* _SOURCE MATERIAL_
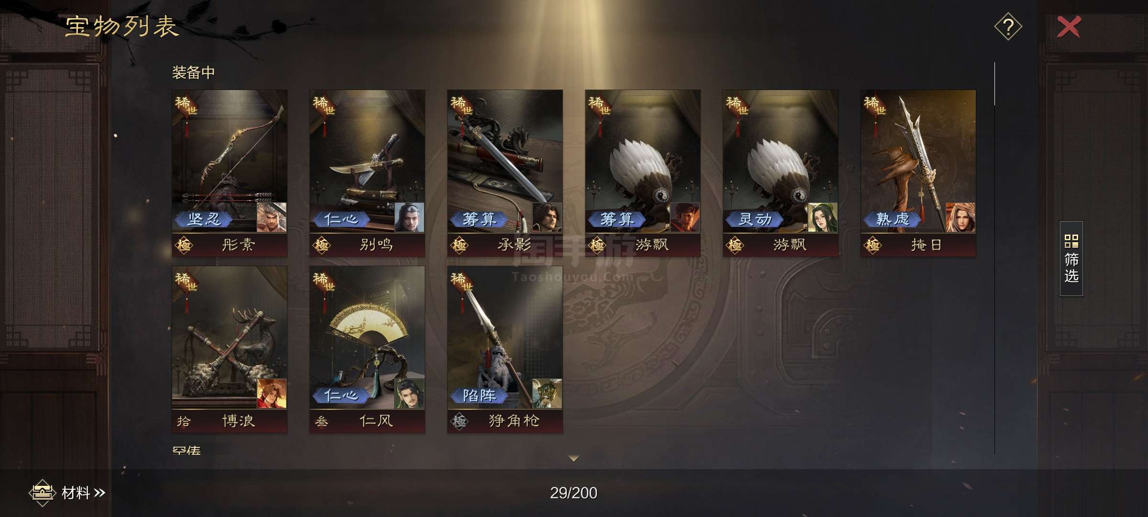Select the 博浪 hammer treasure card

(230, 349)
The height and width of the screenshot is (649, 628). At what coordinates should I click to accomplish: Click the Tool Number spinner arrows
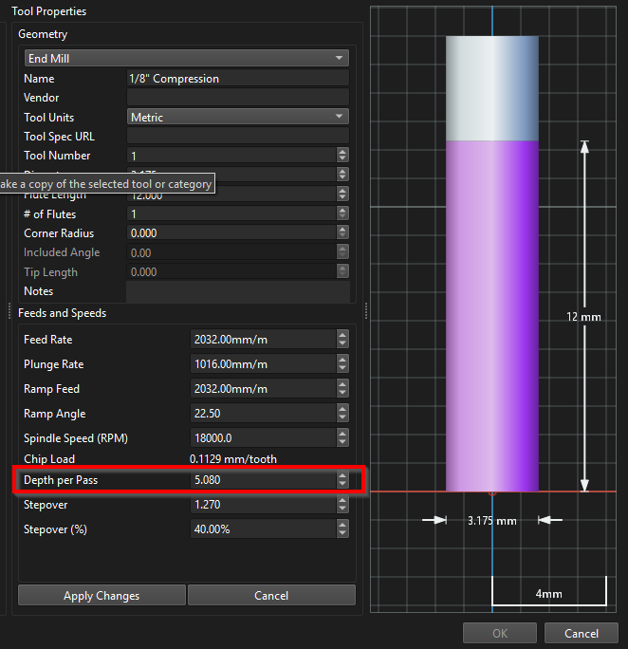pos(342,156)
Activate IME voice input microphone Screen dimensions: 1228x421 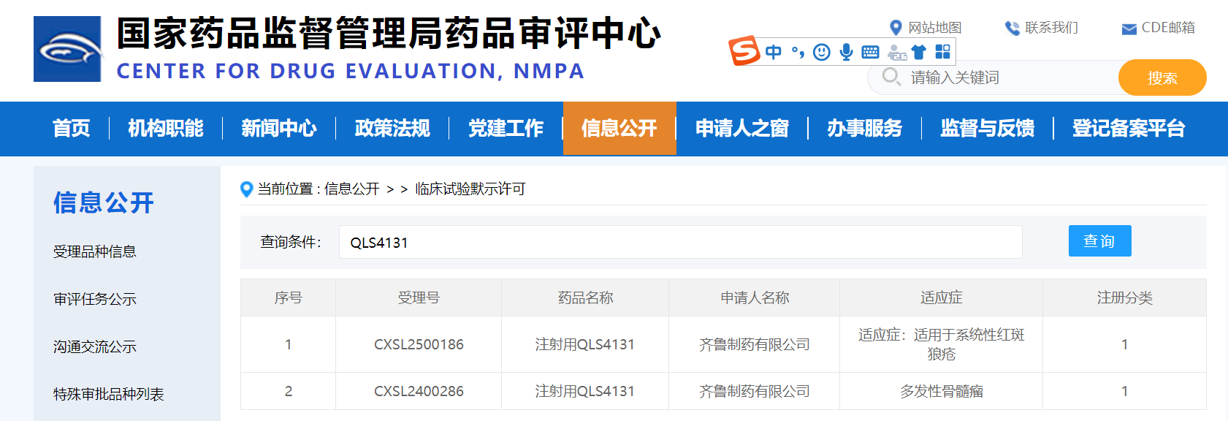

* _STATED EXERCISE_
Rewrite all the records above with "spinner arrows" swapped for "stepper arrows" and nothing else altered. Leave the pictures out.

* _FULL RESPONSE_
Select the 博浪 hammer treasure card

(230, 349)
The height and width of the screenshot is (649, 628). At what coordinates should I click to accomplish: Click the Tool Number stepper arrows
pos(342,156)
Activate IME voice input microphone Screen dimensions: 1228x421 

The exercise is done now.